There are! I guess this sendmail's behavior, not related to any clients.

> On the contrary, if you're using SMTP, then there's a SMTP client and a SMTP 
> server;

I guess this is not uncommon. My emails are on a server, which can be
accessed locally via /var/mail/myusername or remotely through pop, or
smtp.

> the SMTP client will double the dot and the SMTP server will do the
> opposite transformation.

I get the same altered attachment when I use mutt locally, and MS/OE
through SMTP.

>    -  Before sending a line of mail text, the SMTP client checks the
>       first character of the line.  If it is a period, one additional
>       period is inserted at the beginning of the line.

I was sending my emails using mutt locally on the server, not SMTP.

EXERCISE REQUIREMENTS:
- a) Summarize the mailing-list reply about sendmail in two sentences.
- b) Carry the mailing-list reply about sendmail forward from its final line.

SOURCE MATERIAL:

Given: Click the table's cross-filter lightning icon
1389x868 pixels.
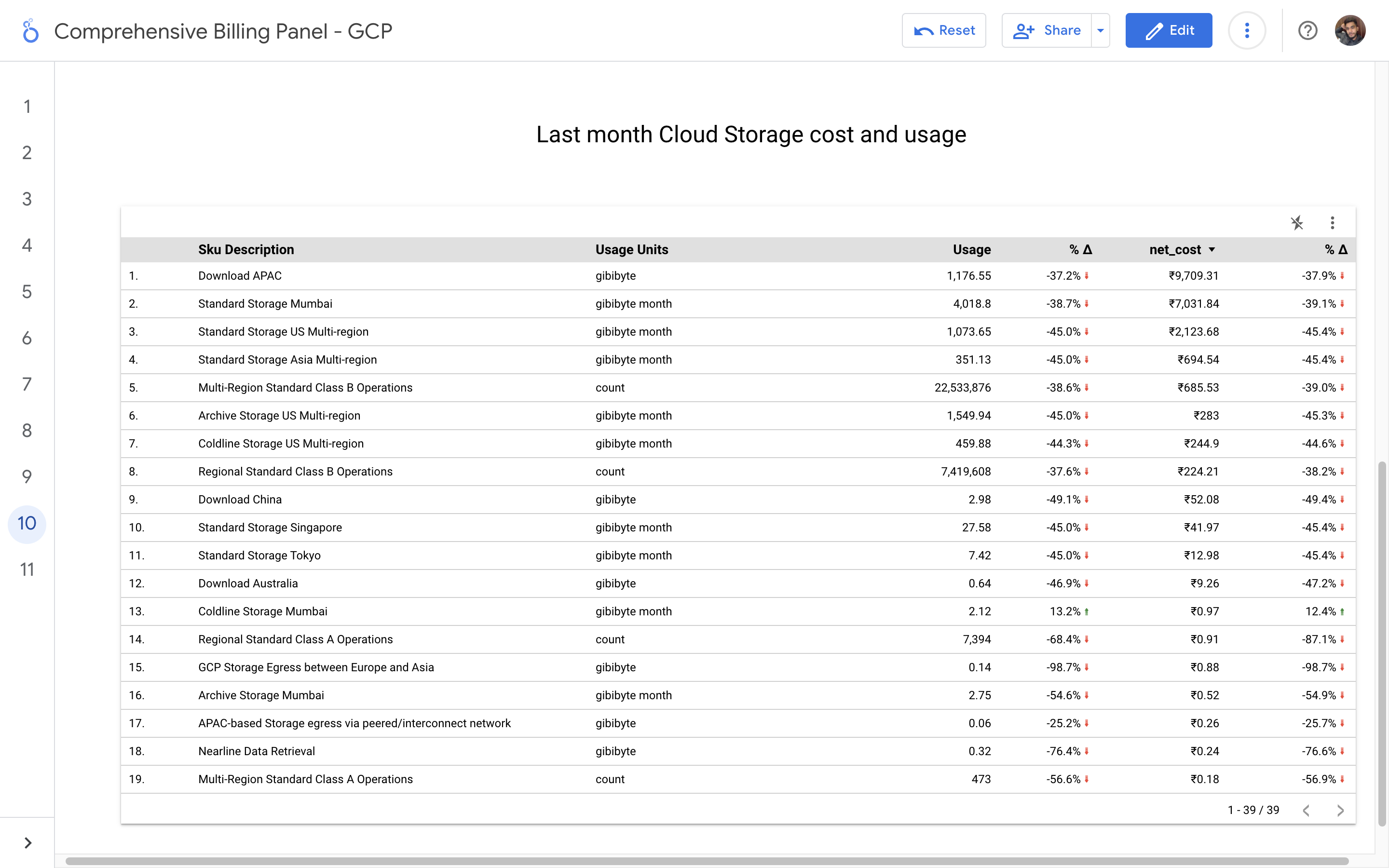Looking at the screenshot, I should (x=1297, y=223).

ANSWERS BY TASK:
- a) The writer considers the altered attachment to be sendmail's behavior, unrelated to any client, and reports getting the same altered attachment both with mutt locally and with MS/OE through SMTP. Responding to the point that an SMTP client doubles a line's leading period and the SMTP server reverses this, the writer states that the emails were sent with mutt locally on the server, not through SMTP.

- b)
>    -  When a line of mail text is received by the SMTP server, it checks
>       the line.  If the line is composed of a single period, it is
>       treated as the end of mail indicator.  If the first character is a
>       period and there are other characters on the line, the first
>       character is deleted.

I am confused. The way I send (to my myself) the email involves only
sendmail, the SMTP server did not *receive* the email, only *respond*
to SMTP client. So it does not get a chance to remove the dots, am I
right?

> Mutt is not a SMTP server, just a mail user agent.

So mutt should get whatever in /var/mail/myusername.